Sunday, May 22, 2016


The Diary of a Frustrated Indian Film Buff

Hollywood has tapped India’s non-English viewers for years, but domestic industries remain half-hearted in their bid to reach viewers outside their home states

By Anna MM Vetticad

This is not so much a column as it is the diary of a frustrated, furious Indian film buff.

March 2016: I note that Marathi director Nagraj Manjule’s Sairat will be in theatres in April. The wait for his second film began the day his first – the much-acclaimed inter-caste relationship saga, Fandry – was released in 2014.

April 29: Sairat is here and as usual, booking websites and newspaper listings do not specify whether it has subtitles. I do what most viewers clearly cannot – I phone Manjule, who confirms it has English subs everywhere outside Maharashtra.

April 29 evening: I am at a PVR for another film, so I decide to book a ticket for Sairat. I am cautious as always since there have been occasions when I was informed by directors and senior multiplex chain staffers that a film was subtitled, only to find no subs when I watched it. So I double check with the booking counter executive. Sairat is not subtitled, he replies.
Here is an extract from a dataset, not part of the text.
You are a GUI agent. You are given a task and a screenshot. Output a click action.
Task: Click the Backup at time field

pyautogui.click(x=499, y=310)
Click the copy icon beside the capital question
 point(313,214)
I tell him what the filmmaker told me. No subs, he insists. Could he ask a senior? Please? None is available, he says, adding that if a show of the film were on at that moment, he would have dashed in to verify this himself. Bizarre. He should not have to do that, I say.

Could you return tomorrow, he asks? No, I cannot spend an entire hour on another day driving all the way here and back, for information that should be on his computer right now. Time is not a joke.
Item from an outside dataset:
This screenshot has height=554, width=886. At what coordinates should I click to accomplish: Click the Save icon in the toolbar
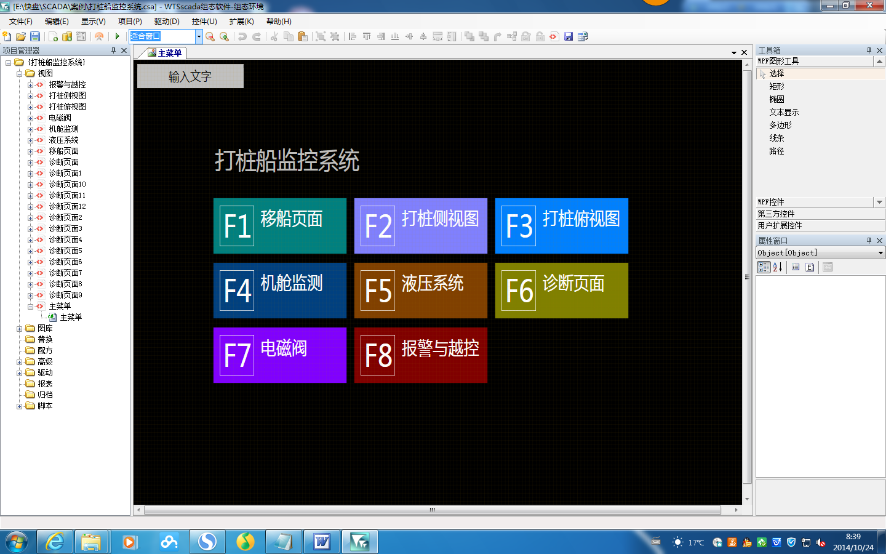coord(35,36)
I ask for a phone number I can later call. He manages to locate a senior and confirms that this hall is indeed showing a subtitled Sairat. Whew! I book, after 30 minutes wasted over this inexplicable inefficiency.

April 30: I am moved by Sairat’s inter-caste romance with its remarkably light touch despite the grim subject. I recall the previous day’s casual multiplex employee and wonder, for the nth time in my life, why it takes such an effort to be a committed viewer of films across Indian languages.

Rewind to February: Tamil director Vetri Maaran’s Visaaranai is out. I’m still drowning in my love for Kaaka Muttai, the film about two little Chennai slum dwellers that he produced last year, and I have been looking forward to this one. Again, no mention of subtitles anywhere. I am swamped with work so I avoid the rigmarole of calls to Maaran and so on.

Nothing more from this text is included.